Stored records
▬▬▬▬▬▬

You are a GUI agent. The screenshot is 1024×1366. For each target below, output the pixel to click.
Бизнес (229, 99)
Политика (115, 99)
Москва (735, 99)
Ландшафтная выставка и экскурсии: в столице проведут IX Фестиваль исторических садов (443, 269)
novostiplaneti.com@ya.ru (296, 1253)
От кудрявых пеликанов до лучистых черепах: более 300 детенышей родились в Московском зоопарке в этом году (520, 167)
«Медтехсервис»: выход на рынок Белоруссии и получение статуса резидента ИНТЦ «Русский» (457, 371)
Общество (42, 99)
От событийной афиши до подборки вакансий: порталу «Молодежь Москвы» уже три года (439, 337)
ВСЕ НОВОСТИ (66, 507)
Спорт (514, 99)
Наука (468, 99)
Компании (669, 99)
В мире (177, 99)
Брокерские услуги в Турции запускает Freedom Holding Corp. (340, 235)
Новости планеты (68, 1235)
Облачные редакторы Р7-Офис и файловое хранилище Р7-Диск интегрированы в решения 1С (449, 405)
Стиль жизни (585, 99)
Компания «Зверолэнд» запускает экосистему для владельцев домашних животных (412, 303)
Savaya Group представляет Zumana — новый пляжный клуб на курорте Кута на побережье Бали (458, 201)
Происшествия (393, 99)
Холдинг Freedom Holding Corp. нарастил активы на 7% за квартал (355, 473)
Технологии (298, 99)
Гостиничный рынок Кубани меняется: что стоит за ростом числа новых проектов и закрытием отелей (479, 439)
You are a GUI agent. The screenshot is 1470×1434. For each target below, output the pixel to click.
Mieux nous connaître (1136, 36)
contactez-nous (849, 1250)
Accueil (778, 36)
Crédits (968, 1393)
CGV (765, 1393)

▬▬▬▬▬▬

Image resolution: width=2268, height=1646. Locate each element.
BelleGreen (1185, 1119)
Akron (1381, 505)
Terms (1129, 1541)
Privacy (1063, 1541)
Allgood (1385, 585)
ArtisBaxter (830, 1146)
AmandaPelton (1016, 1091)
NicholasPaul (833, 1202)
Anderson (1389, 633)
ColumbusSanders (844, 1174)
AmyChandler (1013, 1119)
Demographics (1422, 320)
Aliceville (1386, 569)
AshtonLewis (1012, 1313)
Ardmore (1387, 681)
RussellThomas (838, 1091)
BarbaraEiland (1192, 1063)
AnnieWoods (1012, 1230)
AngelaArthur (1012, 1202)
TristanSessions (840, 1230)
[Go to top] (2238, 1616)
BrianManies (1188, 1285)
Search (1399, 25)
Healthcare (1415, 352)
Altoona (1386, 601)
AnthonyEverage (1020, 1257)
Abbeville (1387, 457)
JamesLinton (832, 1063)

▬▬▬▬▬▬

## [HOW TO COMPLETE THIS TASK]
Looking at the entries above, work out how many lines contain the word "рынок", then reply with only that figure.

## [SOLVED PROBLEM]
2